In February, Ruiz stated that mold remediation was being conducted in the building, with processes “underway or completed depending on the unit” in coordination with the tenant’s union. Ruiz additionally stated that some tenants had been moved into hotels, with others to be relocated within the building.

Poltoratzky additionally claimed that an asbestos report was completed. Despite her multiple requests, the report has not been released to her. In an email, Ruiz said there is no asbestos in the building.

Meanwhile, Poltoratzky’s hotel stay has been extended by the BSC until March 14.

“I remember at one point I was coughing so hard and so much, I thought I was going to get injured,” Poltoratzky said. “I was waking up, coughing, going back to sleep … One of my passions is singing and I don’t sound the same. I’m a soprano and I can’t even reach those higher notes. There are all these other things involved in little ways.
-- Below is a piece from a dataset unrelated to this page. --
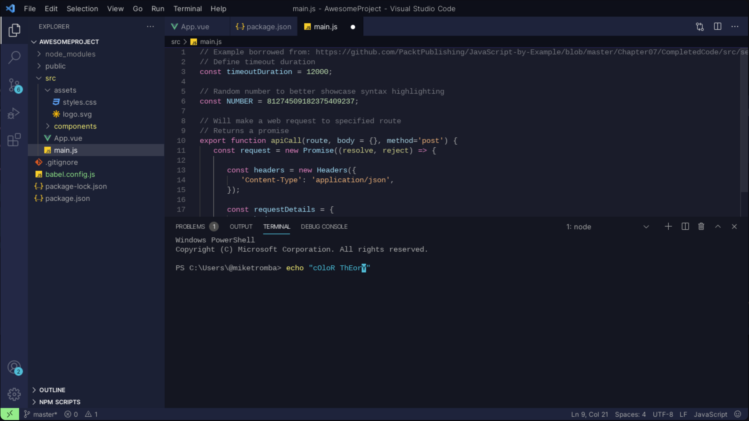Open Changes compare icon in editor toolbar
It touches your life.”

‘An uphill battle’: Tenants endure maintenance delays

Morgan Welch, another Evans Manor tenant and UC Berkeley graduate, claimed in an email that he spent five and a half months repeatedly asking the BSC to fulfill repair requests regarding water damage, leaks, structural deterioration, mold exposure and pest infestation in his unit before it was addressed.

“From the day we assumed management of the building, we have devoted considerable resources and maintenance staff to the building,” Ruiz said in an email responding to alleged maintenance delays. “I do not believe significant delays have occurred except in instances where tenants have refused entry, ignored communications and in other ways acted in opposition to the work being done.”
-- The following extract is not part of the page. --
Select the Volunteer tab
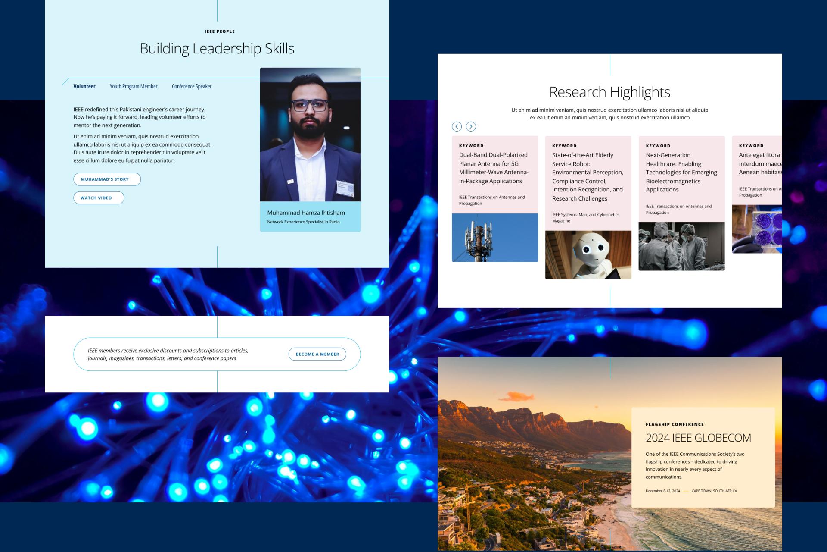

According to Welch, when maintenance arrived following months of requests, the team opened the walls and ceiling of his unit Nov. 4, 2025 and found visible mold and water rot.

He left his unit and spent the night in his car.

“I am extremely disappointed and disturbed by how you have been treating me and the other tenants of this building,” Welch said in a formal demand letter to the BSC on Nov. 17. “This has to stop, the inaccurate notices, the lack of proper communication, the delays in communication and resolution for months.”

Welch claimed in the email that the BSC then placed him in another unit on a “night to night” basis for at least two weeks. He claimed the unit had pest issues, and lacked bedding, heat and internet access, Welch said. Ruiz stated that the BSC does not provide bedding to tenants. The following day, the building’s property manager, Jasmine Williams, responded to Welch in an email, telling him she would meet with the BSC’s operations specialist to address the matter.

In an email, Ruiz stated that pest control is being addressed through an “ongoing professional service contract,” which has included “aggressive” pest control services since the BSC reassumed management of the building.

Evans Manor tenants also submitted maintenance requests in December 2025 regarding a lack of heating, according to emails reviewed by the Daily Cal.

Ruiz stated in an email that management had only “recently (become) aware of the full scale of the heating issues” and that the boiler was undergoing a replacement.

Fenton said the BSC holds the previous management, Victoria Associates, responsible for any issues tenants are facing. Chris Hoff, the managing general partner at Victoria Associates, claimed mold and general maintenance had not been an issue during the company’s three-decade management tenure.

“If anyone over there is alleging anything other than the BSC really actively trying to respond to all these things, they’re false allegations,” Fenton said. “The needs are not nonsense, but this whole narrative is not solution-oriented; it’s super toxic, no pun intended.”

Fenton said tenants being “adversarial” has been the “single greatest impediment” to the BSC attempts to address challenges.

“I’ve fought really hard and really long for everything,” Poltaratzky said. “It feels like everything has been an uphill battle with the BSC. I just want to be healthy, and I want this chapter to be over.”